Key generation steps
Use the keygen program to generate master keys and usage key triplets.
Key generation is conducted outside of IBM® Safer Payments with the keygen tool.
The process involves the following steps:
- You must generate master keys.
- The master keys are stored at a safe place and are never used by the IBM Safer Payments software.
- The master keys are used to generate usage keys and an empty no-fly list.
- Only usage keys and the no-fly list are used by the IBM Safer Payments software.
- If you want to obtain a PA-DSS certification at a future date, keep in mind that any storage media that is used to store or distribute keys is in scope of PA-DSS requirement 2.5.2.

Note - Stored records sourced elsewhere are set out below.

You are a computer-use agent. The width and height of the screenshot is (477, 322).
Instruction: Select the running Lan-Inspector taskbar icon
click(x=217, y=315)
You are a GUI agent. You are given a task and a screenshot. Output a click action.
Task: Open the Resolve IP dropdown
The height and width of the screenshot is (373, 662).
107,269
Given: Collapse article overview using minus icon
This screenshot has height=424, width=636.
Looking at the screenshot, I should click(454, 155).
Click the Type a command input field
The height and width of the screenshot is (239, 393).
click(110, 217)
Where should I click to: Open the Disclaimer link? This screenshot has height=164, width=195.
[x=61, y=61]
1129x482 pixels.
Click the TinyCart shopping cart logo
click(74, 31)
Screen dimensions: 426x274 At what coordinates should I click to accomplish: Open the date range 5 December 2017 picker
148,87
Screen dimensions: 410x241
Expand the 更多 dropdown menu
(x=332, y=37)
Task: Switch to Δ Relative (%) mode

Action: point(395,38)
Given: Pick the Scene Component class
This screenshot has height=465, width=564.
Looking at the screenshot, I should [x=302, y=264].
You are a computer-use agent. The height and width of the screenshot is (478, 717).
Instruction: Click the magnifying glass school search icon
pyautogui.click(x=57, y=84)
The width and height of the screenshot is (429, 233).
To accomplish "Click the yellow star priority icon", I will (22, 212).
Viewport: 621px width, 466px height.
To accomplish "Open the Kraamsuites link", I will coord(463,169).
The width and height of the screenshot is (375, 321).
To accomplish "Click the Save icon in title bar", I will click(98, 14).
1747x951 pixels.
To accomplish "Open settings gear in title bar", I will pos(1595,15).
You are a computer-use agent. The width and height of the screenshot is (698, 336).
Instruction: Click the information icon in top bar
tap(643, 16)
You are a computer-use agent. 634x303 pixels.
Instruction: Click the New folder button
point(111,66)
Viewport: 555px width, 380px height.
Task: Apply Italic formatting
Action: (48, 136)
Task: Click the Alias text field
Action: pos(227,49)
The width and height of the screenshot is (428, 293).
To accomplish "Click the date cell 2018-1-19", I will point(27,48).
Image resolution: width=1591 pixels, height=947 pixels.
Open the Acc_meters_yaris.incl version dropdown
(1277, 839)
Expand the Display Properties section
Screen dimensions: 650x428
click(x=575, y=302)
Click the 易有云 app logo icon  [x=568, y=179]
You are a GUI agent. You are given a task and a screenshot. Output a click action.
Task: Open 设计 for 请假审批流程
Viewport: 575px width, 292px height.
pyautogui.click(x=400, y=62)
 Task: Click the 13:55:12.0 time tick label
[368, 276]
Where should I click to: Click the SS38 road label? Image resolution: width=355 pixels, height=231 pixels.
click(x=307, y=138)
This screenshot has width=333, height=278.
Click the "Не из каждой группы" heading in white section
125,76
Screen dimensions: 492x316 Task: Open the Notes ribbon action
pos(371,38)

- When the storage media is no longer required, it must be securely wiped or destroyed. For more information, see Running a secure wipe tool.
- You must protect and store all keys securely.
Prerequisites
Use a separate PC that is not connected to the internet to generate keys. To not block a complete
PC for the occasional key generation process, you can use a PC that is started from an OS boot CD.
The advantage is that even if you disconnect the PC temporarily from the internet, no malware logged
your data.
Note: You can use RHEL/CentOS 64-bit OS.
Obtain key generator
The keygen program is provided as part of a IBM Safer
Payments installation and is located in
/usr/bin/keygen
. Its integrity is checked when you download the installation image.
For more information, see Downloading the installation image.
Copy the contents to a portable memory location such as a memory card or USB stick.